The App Store is built on OM1, OpenMind’s hardware-agnostic operating system. OM1 utilizes lightweight configuration files to define models and task logic, enabling developers to package complex behaviors—such as autonomous movement or social interaction—into portable applications that can run on heterogeneous hardware.
A Coalition of Robotics Heavyweights
OpenMind is not entering the market alone. The company has secured a list of launch partners that represents a significant portion of the global humanoid and quadruped market share:
- UBTECH Robotics: The Shenzhen-based giant recently claimed the "world's first mass delivery" of industrial humanoids and is currently fulfilling an order book exceeding 800 million yuan (approx. $113 million).

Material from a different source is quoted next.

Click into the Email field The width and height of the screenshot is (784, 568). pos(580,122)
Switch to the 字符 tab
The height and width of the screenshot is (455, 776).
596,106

- AgiBot: The startup recently celebrated rolling out its 5,000th unit and is known for its agile Lingxi X-Series.
- Deep Robotics: Producers of the DR02 all-weather humanoid designed for hazardous environments.
- LimX Dynamics: Makers of the Oli humanoid and the modular TRON 2 "shapeshifter".
- Other Partners: The group also includes Fourier, Booster, Dobot, and Magic Lab.
These partners will participate in a founding consortium to define shared interfaces and standards for robotic applications, with a first in-person meeting scheduled for April near the Stanford campus.
From Industrial Widgets to Social Intelligence
While many firms are focusing on "widgets packed per minute," Liphardt’s vision for the App Store leans toward socially intelligent machines. In a recently published manifesto titled "Robots for All of Us," Liphardt argued that connection and trust are more critical for mass adoption than brute strength.
He identifies chronic labor gaps in care, education, and service as the primary targets for OpenMind’s ecosystem. The store launched with five live applications focused on autonomous movement, social skills, and privacy—the latter of which likely integrates the native face-detection and blurring features originally teased for the BrainPack.
A Crowded Race for Software Dominance
OpenMind’s move comes as the industry increasingly views software as the primary bottleneck to scale. The competition to become the "Android of robotics" is heating up:
- Unitree Robotics, which recently claimed a global shipment lead of 5,500 units , has already teased its own "App Store" for humanoids to crowdsource skills like dancing and martial arts.
- Flexion Robotics emerged from stealth with $50 million in funding to build a similar "horizontal software layer" using the Unitree G1 as a primary development kit.
- AgiBot has released LinkCraft, a zero-code platform designed to lower the barrier for robot choreography and storytelling.
The success of the OpenMind App Store will depend on whether its 1,000+ developer community can produce apps that solve real-world utility gaps. While the technical challenges of "sim-to-real" transfer remain immense, the formation of a standards-focused consortium suggests that the industry is finally ready to trade walled gardens for a shared nervous system.